TASK STATEMENT.
The answer must reproduce exactly the lines from the one with "1020x424 pixels. How" through the end of the material, and it must contain no pictures.

PROVIDED DATA.
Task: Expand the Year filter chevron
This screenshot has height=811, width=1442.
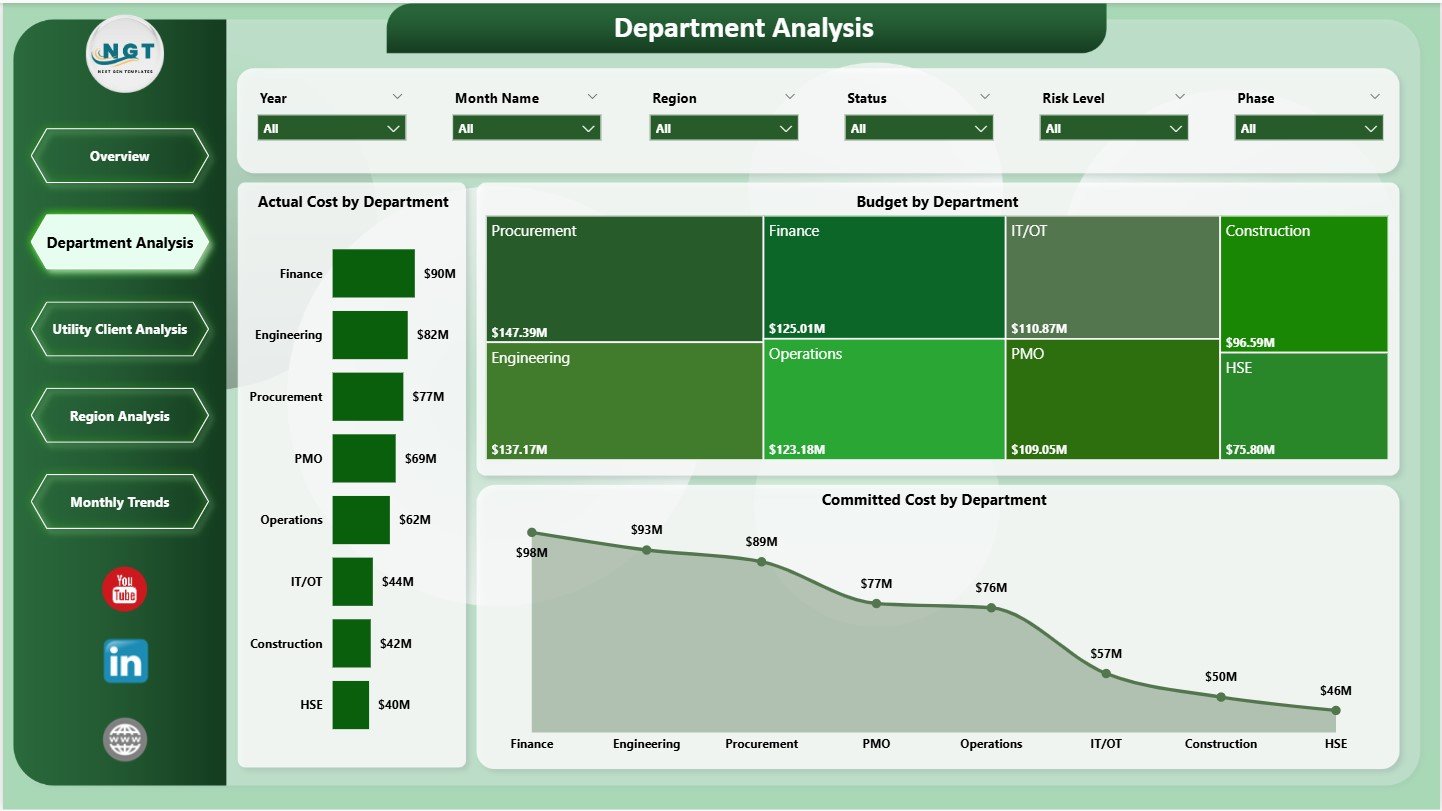Action: click(398, 97)
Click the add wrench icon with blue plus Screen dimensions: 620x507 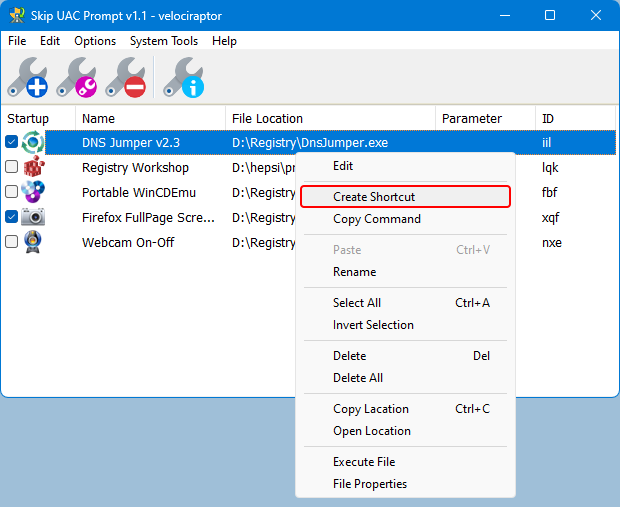click(x=28, y=77)
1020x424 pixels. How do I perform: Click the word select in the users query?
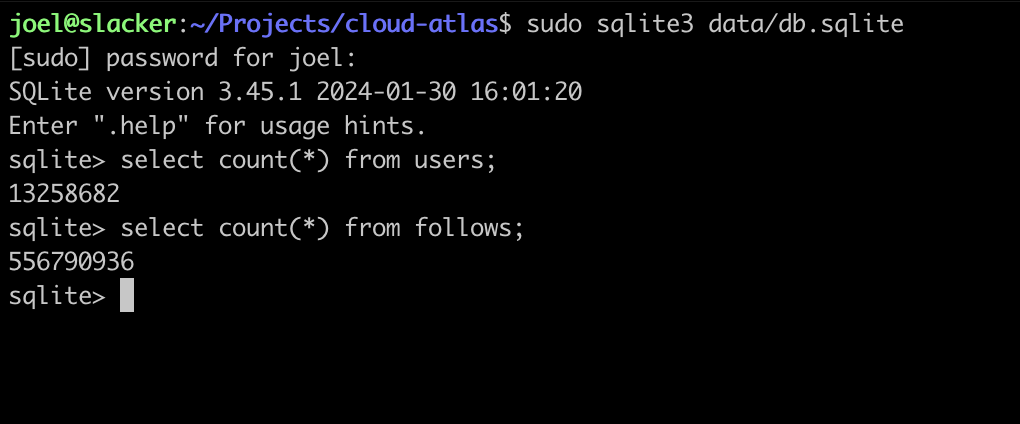[162, 160]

EXERCISE RESULT.
1020x424 pixels. How do I perform: Click the word select in the users query?
[162, 160]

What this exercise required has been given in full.